### [Records provided]

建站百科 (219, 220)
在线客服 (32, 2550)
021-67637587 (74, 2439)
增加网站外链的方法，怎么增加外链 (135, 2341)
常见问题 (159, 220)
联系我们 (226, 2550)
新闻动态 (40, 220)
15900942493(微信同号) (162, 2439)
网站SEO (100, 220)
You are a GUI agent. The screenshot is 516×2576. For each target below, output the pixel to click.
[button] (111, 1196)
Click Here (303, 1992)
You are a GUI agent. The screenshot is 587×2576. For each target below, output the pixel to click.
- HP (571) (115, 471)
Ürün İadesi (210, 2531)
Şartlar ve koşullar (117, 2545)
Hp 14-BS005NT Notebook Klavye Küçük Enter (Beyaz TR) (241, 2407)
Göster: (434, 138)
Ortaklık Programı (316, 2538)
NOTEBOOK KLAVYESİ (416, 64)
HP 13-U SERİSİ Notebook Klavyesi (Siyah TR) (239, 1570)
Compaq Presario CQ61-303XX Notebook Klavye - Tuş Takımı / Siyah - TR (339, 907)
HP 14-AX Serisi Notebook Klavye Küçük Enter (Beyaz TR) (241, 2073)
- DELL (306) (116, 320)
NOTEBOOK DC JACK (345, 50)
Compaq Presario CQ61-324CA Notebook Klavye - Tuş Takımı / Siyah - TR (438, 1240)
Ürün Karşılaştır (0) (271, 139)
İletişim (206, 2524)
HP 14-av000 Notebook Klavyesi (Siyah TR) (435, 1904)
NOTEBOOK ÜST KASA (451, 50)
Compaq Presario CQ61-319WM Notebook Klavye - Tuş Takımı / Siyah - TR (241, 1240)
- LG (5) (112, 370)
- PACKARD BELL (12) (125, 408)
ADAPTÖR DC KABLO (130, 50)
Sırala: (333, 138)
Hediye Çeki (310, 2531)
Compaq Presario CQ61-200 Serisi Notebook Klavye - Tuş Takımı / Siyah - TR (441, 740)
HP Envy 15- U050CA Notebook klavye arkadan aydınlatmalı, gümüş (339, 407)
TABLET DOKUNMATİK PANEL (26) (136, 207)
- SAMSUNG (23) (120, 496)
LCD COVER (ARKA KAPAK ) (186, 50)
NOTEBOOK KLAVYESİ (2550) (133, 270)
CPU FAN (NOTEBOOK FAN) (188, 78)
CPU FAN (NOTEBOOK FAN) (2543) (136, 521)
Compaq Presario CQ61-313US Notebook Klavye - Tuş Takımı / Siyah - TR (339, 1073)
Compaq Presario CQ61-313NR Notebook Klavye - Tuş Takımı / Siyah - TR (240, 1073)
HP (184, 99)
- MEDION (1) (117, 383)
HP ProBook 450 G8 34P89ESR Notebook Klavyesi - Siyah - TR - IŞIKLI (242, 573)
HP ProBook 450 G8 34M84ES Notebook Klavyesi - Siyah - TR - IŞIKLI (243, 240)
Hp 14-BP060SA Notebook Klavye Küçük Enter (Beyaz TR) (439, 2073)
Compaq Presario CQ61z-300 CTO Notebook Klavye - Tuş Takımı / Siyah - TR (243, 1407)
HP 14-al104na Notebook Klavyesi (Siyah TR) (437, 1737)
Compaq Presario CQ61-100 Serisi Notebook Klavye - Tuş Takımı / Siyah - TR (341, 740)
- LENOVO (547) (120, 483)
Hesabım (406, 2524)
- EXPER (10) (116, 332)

### [Problem to work on]
Would you restate the material word for word, leaving nothing out?

### [Answer area]
建站百科 (219, 220)
在线客服 (32, 2550)
021-67637587 (74, 2439)
增加网站外链的方法，怎么增加外链 (135, 2341)
常见问题 (159, 220)
联系我们 (226, 2550)
新闻动态 (40, 220)
15900942493(微信同号) (162, 2439)
网站SEO (100, 220)
You are a GUI agent. The screenshot is 516×2576. For each target below, output the pixel to click.
[button] (111, 1196)
Click Here (303, 1992)
You are a GUI agent. The screenshot is 587×2576. For each target below, output the pixel to click.
- HP (571) (115, 471)
Ürün İadesi (210, 2531)
Şartlar ve koşullar (117, 2545)
Hp 14-BS005NT Notebook Klavye Küçük Enter (Beyaz TR) (241, 2407)
Göster: (434, 138)
Ortaklık Programı (316, 2538)
NOTEBOOK KLAVYESİ (416, 64)
HP 13-U SERİSİ Notebook Klavyesi (Siyah TR) (239, 1570)
Compaq Presario CQ61-303XX Notebook Klavye - Tuş Takımı / Siyah - TR (339, 907)
HP 14-AX Serisi Notebook Klavye Küçük Enter (Beyaz TR) (241, 2073)
- DELL (306) (116, 320)
NOTEBOOK DC JACK (345, 50)
Compaq Presario CQ61-324CA Notebook Klavye - Tuş Takımı / Siyah - TR (438, 1240)
Ürün Karşılaştır (0) (271, 139)
İletişim (206, 2524)
HP 14-av000 Notebook Klavyesi (Siyah TR) (435, 1904)
NOTEBOOK ÜST KASA (451, 50)
Compaq Presario CQ61-319WM Notebook Klavye - Tuş Takımı / Siyah - TR (241, 1240)
- LG (5) (112, 370)
- PACKARD BELL (12) (125, 408)
ADAPTÖR DC KABLO (130, 50)
Sırala: (333, 138)
Hediye Çeki (310, 2531)
Compaq Presario CQ61-200 Serisi Notebook Klavye - Tuş Takımı / Siyah - TR (441, 740)
HP Envy 15- U050CA Notebook klavye arkadan aydınlatmalı, gümüş (339, 407)
TABLET DOKUNMATİK PANEL (26) (136, 207)
- SAMSUNG (23) (120, 496)
LCD COVER (ARKA KAPAK ) (186, 50)
NOTEBOOK KLAVYESİ (2550) (133, 270)
CPU FAN (NOTEBOOK FAN) (188, 78)
CPU FAN (NOTEBOOK FAN) (2543) (136, 521)
Compaq Presario CQ61-313US Notebook Klavye - Tuş Takımı / Siyah - TR (339, 1073)
Compaq Presario CQ61-313NR Notebook Klavye - Tuş Takımı / Siyah - TR (240, 1073)
HP (184, 99)
- MEDION (1) (117, 383)
HP ProBook 450 G8 34P89ESR Notebook Klavyesi - Siyah - TR - IŞIKLI (242, 573)
HP ProBook 450 G8 34M84ES Notebook Klavyesi - Siyah - TR - IŞIKLI (243, 240)
Hp 14-BP060SA Notebook Klavye Küçük Enter (Beyaz TR) (439, 2073)
Compaq Presario CQ61z-300 CTO Notebook Klavye - Tuş Takımı / Siyah - TR (243, 1407)
HP 14-al104na Notebook Klavyesi (Siyah TR) (437, 1737)
Compaq Presario CQ61-100 Serisi Notebook Klavye - Tuş Takımı / Siyah - TR (341, 740)
- LENOVO (547) (120, 483)
Hesabım (406, 2524)
- EXPER (10) (116, 332)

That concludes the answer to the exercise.